Political Masturbation through War Fighting

A plausible conversation at the White House… a couple weeks ago:

(warning course language)

Just another day at the White House:

US General in Iraq via VideoPhone: Mr. President, sir, our troops seem to be sitting around a lot lately.

Bush: Our troops are the best in the world.

US General: Sir, Yes Sir. But we’re doing Dick all.

Rumsfeld: Sorry?

US General: Sir, Yes Sir. We have not engaged Terrorists on a significant level for quite some time sir. We need another Fallujah to break some ground.

Bush: What about where that Church got blown up a while back? There must be a crap load of terrorists there if they blew up the church!

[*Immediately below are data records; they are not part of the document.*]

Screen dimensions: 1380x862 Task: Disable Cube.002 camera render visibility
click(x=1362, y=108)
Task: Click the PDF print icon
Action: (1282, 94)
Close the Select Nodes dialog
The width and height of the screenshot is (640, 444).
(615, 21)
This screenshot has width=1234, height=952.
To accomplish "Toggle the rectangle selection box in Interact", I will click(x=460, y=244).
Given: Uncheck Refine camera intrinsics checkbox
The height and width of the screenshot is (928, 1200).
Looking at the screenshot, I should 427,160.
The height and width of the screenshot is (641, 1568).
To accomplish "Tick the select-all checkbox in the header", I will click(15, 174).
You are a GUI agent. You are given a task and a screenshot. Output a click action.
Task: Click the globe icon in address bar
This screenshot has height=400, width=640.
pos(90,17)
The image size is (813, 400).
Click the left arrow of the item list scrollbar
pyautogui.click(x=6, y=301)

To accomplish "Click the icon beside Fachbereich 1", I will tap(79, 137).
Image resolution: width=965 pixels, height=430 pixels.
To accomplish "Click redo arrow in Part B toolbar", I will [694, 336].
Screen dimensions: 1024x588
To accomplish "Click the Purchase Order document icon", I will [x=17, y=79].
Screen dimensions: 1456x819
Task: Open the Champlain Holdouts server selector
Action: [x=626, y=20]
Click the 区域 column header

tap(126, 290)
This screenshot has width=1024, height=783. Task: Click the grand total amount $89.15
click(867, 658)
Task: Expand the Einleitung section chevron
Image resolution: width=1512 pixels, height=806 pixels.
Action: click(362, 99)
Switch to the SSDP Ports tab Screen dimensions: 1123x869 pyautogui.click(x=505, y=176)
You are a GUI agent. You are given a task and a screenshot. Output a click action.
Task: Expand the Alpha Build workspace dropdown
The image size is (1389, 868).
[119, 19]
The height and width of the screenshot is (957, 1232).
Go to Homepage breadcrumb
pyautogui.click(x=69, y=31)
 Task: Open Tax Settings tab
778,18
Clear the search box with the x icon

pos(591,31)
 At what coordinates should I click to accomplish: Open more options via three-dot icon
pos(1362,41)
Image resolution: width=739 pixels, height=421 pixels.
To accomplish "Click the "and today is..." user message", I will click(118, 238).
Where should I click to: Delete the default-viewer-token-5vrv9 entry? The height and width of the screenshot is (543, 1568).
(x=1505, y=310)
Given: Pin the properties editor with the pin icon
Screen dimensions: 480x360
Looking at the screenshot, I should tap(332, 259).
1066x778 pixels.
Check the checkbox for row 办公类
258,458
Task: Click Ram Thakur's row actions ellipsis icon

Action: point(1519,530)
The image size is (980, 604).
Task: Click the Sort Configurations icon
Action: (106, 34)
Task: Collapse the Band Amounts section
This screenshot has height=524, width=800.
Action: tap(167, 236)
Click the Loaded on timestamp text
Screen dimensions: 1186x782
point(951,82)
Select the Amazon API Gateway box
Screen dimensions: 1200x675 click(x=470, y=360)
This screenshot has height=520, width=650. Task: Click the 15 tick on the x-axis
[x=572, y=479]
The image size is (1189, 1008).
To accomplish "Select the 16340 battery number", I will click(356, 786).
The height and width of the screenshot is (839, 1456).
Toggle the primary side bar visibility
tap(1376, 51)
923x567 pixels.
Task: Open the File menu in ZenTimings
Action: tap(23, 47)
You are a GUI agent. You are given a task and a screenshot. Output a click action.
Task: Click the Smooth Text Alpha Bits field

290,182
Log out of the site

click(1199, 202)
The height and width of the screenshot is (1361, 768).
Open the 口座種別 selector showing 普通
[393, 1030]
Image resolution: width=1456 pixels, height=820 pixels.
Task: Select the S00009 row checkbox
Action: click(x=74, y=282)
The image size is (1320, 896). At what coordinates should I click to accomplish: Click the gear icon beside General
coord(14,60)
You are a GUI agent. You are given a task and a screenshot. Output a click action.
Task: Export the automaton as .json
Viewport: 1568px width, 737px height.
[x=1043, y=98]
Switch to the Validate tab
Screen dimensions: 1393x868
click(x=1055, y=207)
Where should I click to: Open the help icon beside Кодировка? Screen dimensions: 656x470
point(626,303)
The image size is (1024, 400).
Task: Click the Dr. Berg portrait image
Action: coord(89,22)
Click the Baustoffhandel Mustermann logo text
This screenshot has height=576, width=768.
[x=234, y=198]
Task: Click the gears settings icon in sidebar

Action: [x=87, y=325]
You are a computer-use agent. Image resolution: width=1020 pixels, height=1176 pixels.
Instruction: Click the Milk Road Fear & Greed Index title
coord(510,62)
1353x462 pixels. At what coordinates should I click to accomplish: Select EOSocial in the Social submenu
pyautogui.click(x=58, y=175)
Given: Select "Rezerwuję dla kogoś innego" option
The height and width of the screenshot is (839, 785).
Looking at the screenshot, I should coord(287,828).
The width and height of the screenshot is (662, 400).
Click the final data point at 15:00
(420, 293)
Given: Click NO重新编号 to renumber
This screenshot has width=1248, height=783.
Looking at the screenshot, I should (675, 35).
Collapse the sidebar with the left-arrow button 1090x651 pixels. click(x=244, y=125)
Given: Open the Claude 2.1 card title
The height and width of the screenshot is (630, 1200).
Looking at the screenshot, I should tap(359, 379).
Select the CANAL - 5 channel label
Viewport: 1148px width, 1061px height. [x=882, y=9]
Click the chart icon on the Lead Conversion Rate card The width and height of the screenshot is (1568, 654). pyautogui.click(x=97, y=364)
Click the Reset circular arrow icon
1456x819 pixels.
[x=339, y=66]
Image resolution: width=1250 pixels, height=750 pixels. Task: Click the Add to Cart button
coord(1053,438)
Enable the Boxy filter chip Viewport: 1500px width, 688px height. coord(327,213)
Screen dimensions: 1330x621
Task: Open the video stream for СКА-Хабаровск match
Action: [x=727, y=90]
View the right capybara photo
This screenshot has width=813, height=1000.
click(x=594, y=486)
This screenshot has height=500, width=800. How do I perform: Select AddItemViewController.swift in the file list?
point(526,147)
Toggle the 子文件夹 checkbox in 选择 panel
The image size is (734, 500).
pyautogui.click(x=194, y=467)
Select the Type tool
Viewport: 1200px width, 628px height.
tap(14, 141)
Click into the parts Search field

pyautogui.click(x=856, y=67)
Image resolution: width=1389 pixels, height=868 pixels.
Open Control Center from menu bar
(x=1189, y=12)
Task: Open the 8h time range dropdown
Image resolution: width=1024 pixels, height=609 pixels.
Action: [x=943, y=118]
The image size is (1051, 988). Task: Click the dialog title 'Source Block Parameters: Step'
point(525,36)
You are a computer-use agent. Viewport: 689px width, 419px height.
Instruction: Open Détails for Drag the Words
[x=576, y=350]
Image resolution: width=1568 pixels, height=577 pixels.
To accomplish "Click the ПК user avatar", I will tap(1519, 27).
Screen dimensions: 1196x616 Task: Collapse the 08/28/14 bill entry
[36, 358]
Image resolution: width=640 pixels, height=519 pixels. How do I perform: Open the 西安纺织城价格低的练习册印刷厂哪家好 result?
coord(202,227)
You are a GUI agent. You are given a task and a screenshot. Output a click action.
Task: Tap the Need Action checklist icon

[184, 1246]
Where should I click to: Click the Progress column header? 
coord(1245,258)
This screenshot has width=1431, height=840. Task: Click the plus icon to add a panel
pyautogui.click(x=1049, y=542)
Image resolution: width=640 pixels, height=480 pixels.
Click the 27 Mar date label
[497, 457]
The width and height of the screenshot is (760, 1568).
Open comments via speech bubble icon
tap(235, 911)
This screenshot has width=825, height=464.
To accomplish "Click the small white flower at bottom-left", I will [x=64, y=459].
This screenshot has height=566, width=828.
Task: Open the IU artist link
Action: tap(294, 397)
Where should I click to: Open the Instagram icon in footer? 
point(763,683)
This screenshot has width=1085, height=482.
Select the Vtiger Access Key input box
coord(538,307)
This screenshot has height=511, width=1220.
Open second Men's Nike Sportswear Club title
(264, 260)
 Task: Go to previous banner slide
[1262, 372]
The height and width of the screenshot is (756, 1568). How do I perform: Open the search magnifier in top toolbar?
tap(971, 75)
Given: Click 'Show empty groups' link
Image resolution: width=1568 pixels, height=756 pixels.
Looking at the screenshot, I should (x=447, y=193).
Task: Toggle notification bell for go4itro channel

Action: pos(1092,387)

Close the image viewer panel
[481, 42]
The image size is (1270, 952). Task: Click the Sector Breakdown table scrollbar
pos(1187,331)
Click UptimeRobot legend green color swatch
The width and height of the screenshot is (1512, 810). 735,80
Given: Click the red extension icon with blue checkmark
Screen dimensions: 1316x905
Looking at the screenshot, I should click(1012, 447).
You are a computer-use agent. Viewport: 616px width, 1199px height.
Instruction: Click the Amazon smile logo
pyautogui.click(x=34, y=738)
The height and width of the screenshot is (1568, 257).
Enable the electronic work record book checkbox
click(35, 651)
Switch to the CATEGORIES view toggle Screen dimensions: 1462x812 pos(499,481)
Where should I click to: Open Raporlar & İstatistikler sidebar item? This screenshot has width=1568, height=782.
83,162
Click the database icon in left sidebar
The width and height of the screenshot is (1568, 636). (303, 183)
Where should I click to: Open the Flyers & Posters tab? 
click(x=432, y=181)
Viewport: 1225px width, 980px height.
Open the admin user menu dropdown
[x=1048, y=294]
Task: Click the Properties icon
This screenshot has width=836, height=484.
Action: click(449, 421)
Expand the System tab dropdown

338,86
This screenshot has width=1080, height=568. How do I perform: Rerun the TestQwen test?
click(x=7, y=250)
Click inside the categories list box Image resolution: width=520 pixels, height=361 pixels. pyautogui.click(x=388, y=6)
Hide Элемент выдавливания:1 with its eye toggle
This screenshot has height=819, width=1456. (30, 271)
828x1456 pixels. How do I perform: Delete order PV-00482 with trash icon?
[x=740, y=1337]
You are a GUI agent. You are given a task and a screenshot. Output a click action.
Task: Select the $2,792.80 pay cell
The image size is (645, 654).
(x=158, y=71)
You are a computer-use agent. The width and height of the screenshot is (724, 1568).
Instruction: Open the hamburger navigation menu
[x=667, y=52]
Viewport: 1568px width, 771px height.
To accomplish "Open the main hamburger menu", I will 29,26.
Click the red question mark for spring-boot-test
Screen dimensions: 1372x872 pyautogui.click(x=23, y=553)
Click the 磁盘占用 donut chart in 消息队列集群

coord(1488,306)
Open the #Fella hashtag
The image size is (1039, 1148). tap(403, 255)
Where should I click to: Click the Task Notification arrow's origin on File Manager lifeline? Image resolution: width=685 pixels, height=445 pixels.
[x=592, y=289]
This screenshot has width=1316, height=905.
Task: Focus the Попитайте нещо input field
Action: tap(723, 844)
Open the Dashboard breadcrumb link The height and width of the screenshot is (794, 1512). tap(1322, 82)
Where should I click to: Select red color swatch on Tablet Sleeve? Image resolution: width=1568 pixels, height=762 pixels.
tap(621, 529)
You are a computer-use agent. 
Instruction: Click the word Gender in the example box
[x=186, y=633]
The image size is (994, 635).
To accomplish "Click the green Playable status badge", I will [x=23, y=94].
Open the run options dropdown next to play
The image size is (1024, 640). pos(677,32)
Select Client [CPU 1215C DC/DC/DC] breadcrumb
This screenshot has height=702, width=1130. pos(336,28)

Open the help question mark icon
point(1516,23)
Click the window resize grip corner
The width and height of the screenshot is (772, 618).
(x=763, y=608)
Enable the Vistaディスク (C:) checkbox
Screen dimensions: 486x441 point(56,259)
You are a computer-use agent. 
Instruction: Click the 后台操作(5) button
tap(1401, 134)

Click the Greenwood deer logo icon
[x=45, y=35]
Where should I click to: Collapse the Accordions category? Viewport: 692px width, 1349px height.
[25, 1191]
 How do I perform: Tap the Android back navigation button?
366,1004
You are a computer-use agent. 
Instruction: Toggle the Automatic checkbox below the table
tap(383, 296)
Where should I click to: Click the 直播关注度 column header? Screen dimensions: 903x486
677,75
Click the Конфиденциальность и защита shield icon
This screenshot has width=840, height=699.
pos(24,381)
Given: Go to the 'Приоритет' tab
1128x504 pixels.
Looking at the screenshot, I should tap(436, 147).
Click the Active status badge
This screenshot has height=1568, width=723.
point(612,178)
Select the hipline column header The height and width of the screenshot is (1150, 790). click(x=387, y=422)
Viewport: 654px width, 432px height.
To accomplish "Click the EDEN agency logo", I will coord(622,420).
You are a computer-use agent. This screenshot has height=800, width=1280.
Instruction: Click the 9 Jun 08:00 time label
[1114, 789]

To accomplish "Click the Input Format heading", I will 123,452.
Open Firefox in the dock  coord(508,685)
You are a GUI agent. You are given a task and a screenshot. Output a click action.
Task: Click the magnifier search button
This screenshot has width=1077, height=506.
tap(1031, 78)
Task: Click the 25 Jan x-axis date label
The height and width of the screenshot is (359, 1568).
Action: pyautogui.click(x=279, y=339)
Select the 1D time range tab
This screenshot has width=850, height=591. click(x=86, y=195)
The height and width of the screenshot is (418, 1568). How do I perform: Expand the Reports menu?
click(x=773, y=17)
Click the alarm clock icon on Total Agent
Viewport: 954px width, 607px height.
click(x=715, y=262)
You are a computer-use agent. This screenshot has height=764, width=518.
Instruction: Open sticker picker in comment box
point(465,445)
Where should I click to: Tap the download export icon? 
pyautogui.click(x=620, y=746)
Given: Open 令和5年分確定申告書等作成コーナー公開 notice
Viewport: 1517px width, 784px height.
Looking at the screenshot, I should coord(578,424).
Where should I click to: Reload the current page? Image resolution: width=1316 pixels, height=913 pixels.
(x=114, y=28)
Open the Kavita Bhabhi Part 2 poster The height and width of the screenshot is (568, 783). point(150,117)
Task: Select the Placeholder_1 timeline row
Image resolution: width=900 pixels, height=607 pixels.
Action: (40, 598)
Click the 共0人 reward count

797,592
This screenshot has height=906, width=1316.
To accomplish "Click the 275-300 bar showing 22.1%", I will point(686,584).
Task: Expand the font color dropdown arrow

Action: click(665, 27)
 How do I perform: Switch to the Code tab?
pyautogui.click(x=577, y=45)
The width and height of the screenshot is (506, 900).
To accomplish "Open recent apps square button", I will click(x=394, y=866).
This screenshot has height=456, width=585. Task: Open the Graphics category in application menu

US General: Yes Mr. President, we do believe there is an insurgent presence there. But we have no US Intelligence assets there indicating a large concentration.

Rumsfeld: Hey, what about the Iraqis! They might know something.

US General: Sir, Yes sir, However we are not comfortable with their level of objectivity, sir. They f*&ing hate each other, sir.

Bush: Are there terrorists in the city or not General.

US General: Sir, Yes most likely there are sir.

Bush: Well shit, then lets get in there and flush’em out! Maybe Zarquawi is in there. Use some Iraqi forces too. I want to see Iraqis killing those terrorists!

US General: Sir, Yes sir.

Rumsfeld: And make sure you tell the Media. Send in the Marines. This will be the biggest operation since the invasion! The Terrorists won’t see it coming! Make sure you tell the Media that!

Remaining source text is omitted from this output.